Stored data:
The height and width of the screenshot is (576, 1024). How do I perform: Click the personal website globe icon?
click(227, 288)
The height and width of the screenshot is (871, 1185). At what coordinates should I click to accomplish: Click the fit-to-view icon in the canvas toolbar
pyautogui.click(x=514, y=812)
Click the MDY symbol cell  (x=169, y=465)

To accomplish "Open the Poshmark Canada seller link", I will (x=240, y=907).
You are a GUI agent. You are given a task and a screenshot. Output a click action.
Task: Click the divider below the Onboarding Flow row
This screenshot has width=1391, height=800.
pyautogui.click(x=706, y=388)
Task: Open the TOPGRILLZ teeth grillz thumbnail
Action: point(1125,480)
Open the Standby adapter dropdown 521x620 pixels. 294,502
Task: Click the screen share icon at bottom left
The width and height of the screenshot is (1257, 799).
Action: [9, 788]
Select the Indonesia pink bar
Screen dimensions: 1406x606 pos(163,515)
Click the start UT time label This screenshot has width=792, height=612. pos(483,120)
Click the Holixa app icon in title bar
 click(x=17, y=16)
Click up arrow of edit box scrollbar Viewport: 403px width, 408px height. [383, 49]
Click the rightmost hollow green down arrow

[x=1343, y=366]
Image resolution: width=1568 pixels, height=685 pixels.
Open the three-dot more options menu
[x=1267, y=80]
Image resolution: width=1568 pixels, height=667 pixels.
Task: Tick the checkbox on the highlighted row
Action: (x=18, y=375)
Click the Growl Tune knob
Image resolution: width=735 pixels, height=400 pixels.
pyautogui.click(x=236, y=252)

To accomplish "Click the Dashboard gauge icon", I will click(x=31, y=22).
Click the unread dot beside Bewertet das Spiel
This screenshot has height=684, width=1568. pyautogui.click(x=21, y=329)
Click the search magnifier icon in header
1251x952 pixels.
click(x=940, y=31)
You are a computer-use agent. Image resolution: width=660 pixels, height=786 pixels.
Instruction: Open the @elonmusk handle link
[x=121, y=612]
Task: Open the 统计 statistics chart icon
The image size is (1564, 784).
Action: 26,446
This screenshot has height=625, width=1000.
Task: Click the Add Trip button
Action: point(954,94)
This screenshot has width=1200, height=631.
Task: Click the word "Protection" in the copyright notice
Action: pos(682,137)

## [TASK GOAL]
Only the lines from the one holding "Image resolution: width=1568 pixels, height=685" through the end of the records should appear in the answer, each repeated exactly.

## [EXERCISE OUTPUT]
Image resolution: width=1568 pixels, height=685 pixels.
Open the three-dot more options menu
[x=1267, y=80]
Image resolution: width=1568 pixels, height=667 pixels.
Task: Tick the checkbox on the highlighted row
Action: (x=18, y=375)
Click the Growl Tune knob
Image resolution: width=735 pixels, height=400 pixels.
pyautogui.click(x=236, y=252)

To accomplish "Click the Dashboard gauge icon", I will click(x=31, y=22).
Click the unread dot beside Bewertet das Spiel
This screenshot has height=684, width=1568. pyautogui.click(x=21, y=329)
Click the search magnifier icon in header
1251x952 pixels.
click(x=940, y=31)
You are a computer-use agent. Image resolution: width=660 pixels, height=786 pixels.
Instruction: Open the @elonmusk handle link
[x=121, y=612]
Task: Open the 统计 statistics chart icon
The image size is (1564, 784).
Action: 26,446
This screenshot has height=625, width=1000.
Task: Click the Add Trip button
Action: point(954,94)
This screenshot has width=1200, height=631.
Task: Click the word "Protection" in the copyright notice
Action: pos(682,137)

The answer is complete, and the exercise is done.